Kung Fu San Soo was brought to America by a Chin Family practitoner, Chin Siu Dek, Chan Siu Duk, or Chen Shou Jue (陳壽爵, Chen2 Shou4 Jue2), depending on the dialect. Entering the United States under the Chinese Exclusion Act, and leaving China on the eve of the Japanese Occupation, Chin Siu Dek took the name, "Jimmy Haw Woo" as a lifetime pseudonym. Most believe he was born around 1905–10. He died in Southern California in February 1991, and is credited with bringing the Five Family Style (五家拳) of Tsoi Li Ho Fut Hung (蔡李何佛雄), or San Soo Kung Fu to America after learning primarily from his Great-Uncle, Chan Siu Hung, at the Hung Sing Goon school in Taishan, China Guangdong Province. Kung Fu San Soo tradition holds that Chin Siu Dek lived and grew up just across the river from this school in the village of Sanba. Sadly, this school was later destroyed by the communists in the cultural revolution. Also, one of his classmates was Chan Siu Hung's own son, Chan Sai Mo (Chen Shi Wu [Mand]). As Jimmy H. Woo, Chin Siu Dek opened his own studio in El Monte, California to teach his family art in about 1959.[1]

The art of Kung Fu San Soo

Tsoi Li Ho Fut Hung San Soo was not created or taught as a tournament sport. The basic premise of San Soo is there are no rules in a fight, so the style incorporates techniques to remove a threat as quickly as possible through the seizing the initiative and using a free-flowing variety of throws, joint breaks, strikes, and pressure points to exploit an adversary's natural reactions. Like many martial arts, San Soo claims it can be used by smaller or weaker persons against larger or stronger assailants as it does not rely on brute force.

Kung Fu San Soo does not attempt to emulate the motions of animals. Techniques are made up of Chin Na leverages, Throwing, Choking, Joint-locking, Strangling, Da, or strikes, and quick Takedowns. Targets include the eyes, nose, throat, base of the skull, neck, liver, spleen, kidneys, groin, and knees, and for this reason, most San Soo practitioners do not spar or engage in full contact fighting, preferring to practice the techniques in unrehearsed 'freestyle workout' sessions with carefully controlled contact.
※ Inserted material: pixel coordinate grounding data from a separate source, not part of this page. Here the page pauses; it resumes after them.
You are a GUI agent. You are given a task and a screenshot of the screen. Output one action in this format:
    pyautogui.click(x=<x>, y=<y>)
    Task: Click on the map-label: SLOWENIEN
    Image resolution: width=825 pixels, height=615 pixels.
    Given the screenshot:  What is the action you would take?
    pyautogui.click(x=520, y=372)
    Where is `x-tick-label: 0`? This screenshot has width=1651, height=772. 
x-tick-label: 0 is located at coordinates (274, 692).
San Soo practitoners claim this method of training builds an automatic and flexible response in much the same way we learn language a few words at a time until we have full and versatile vocabularies. Training methods, historic interpretations, and modifications exist from school to school among the modern descendants of Chin Siu Dek's Kung Fu San Soo.
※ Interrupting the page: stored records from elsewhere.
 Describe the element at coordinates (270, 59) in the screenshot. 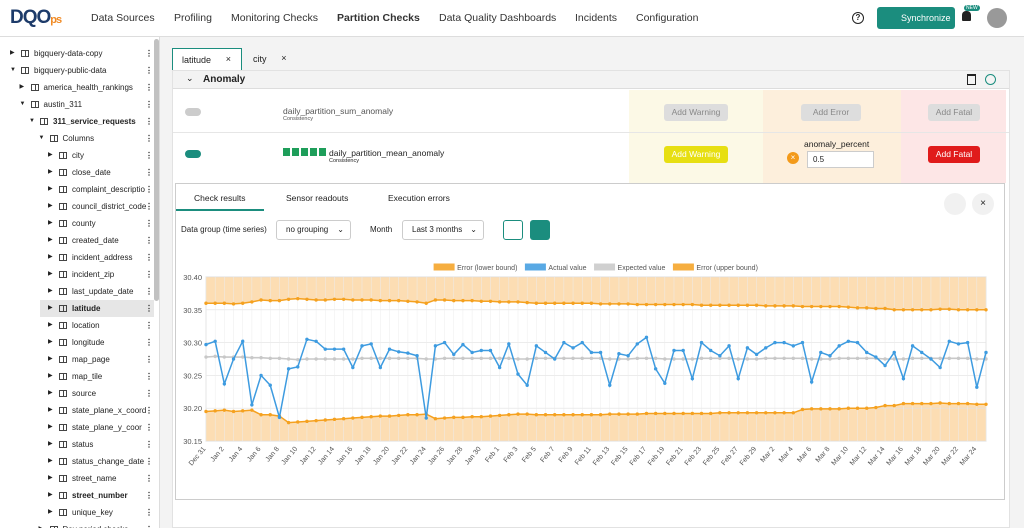

I see `tab: city ×` at that location.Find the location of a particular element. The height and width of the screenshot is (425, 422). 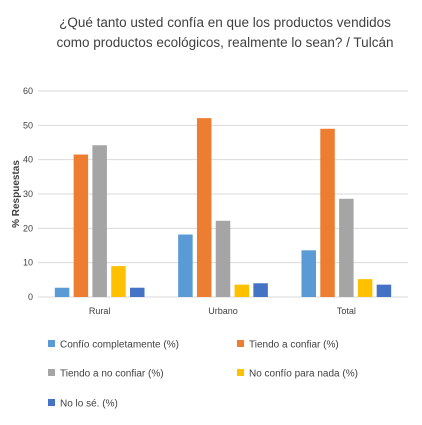

y-axis-ticks: 0 10 20 30 40 50 60 is located at coordinates (28, 194).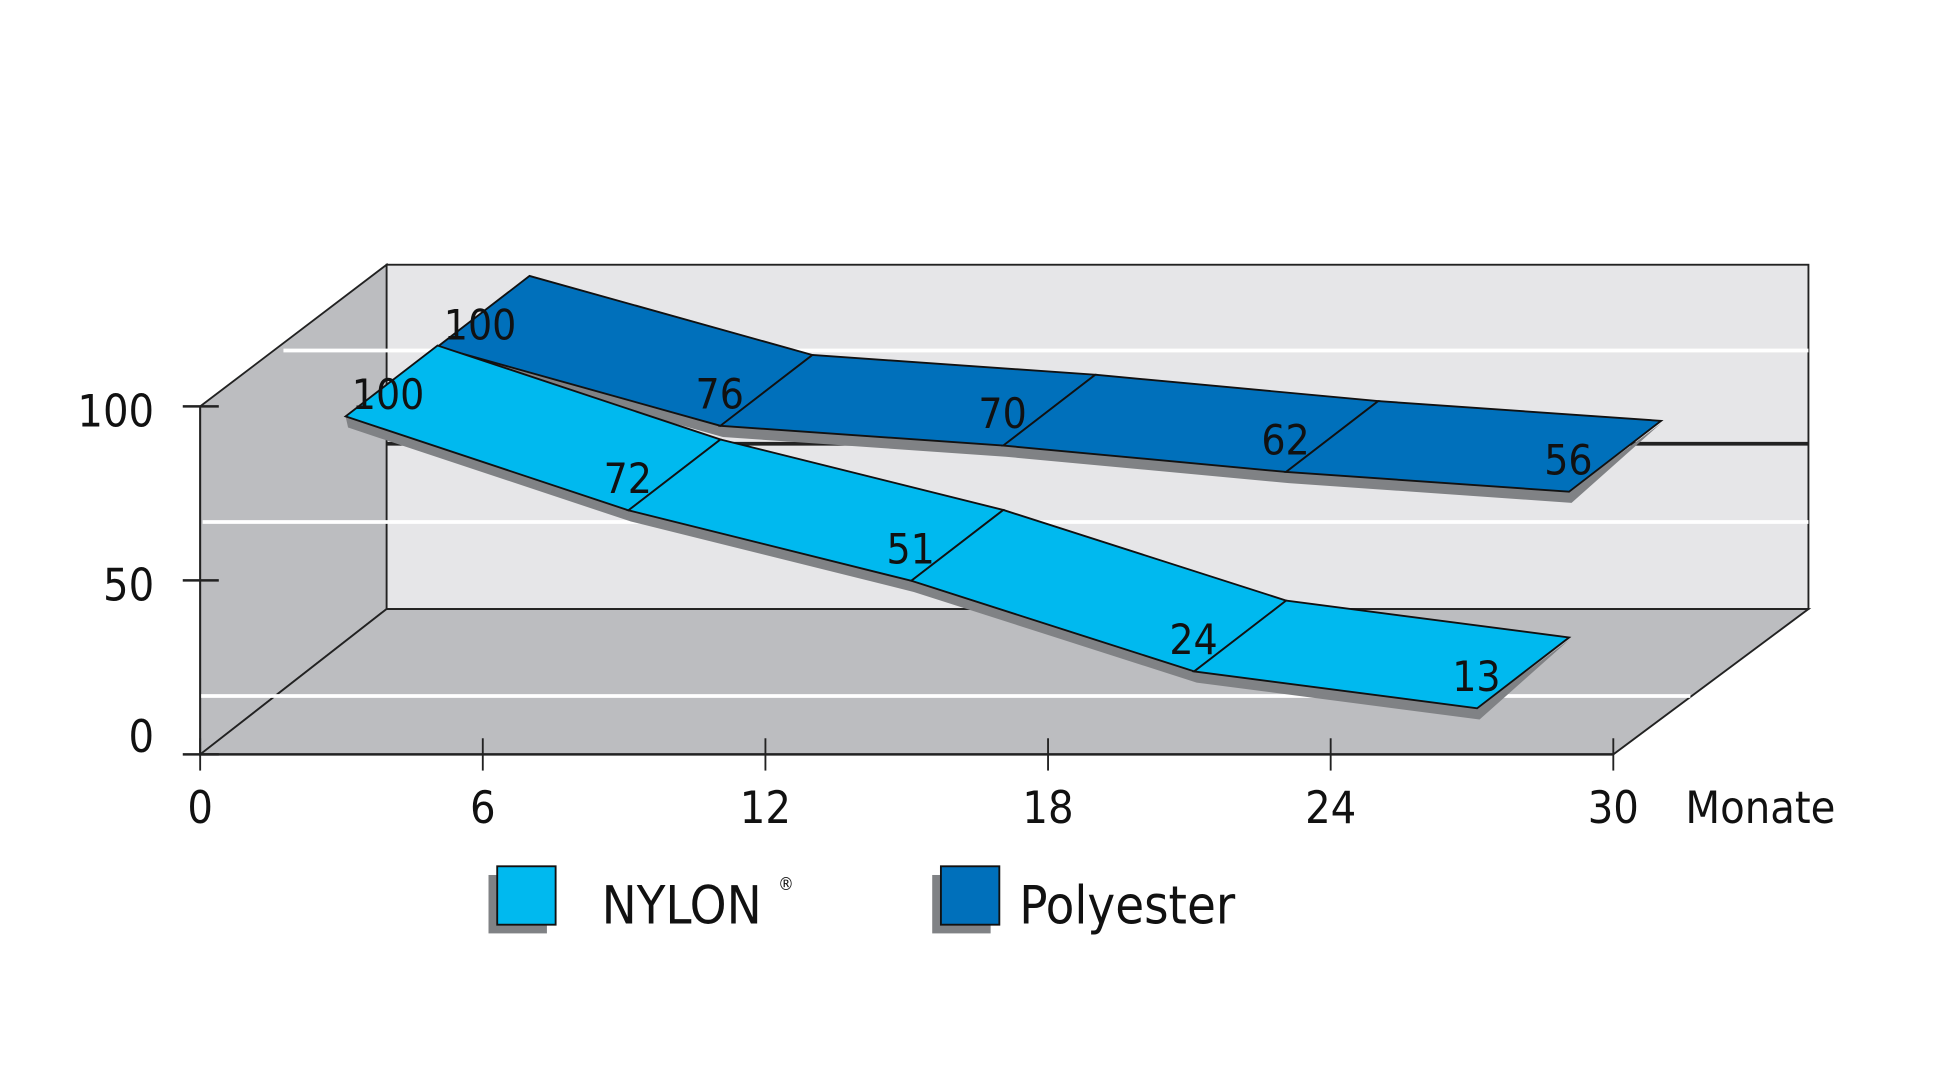 Image resolution: width=1939 pixels, height=1090 pixels. Describe the element at coordinates (1193, 640) in the screenshot. I see `data-label: 24` at that location.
Kung Fu San Soo also incorporates training with the use of many traditional Chinese weapons. These include the staff (5', 7' and 9'), broadsword, hooking or ripping swords, butterfly swords, three-section staff, tai-chi sword, knife, spear, kwon do, chas and chain. The baton, not a traditional Chinese weapon, was a weapon that Jimmy Woo specialized in and incorporated into the art.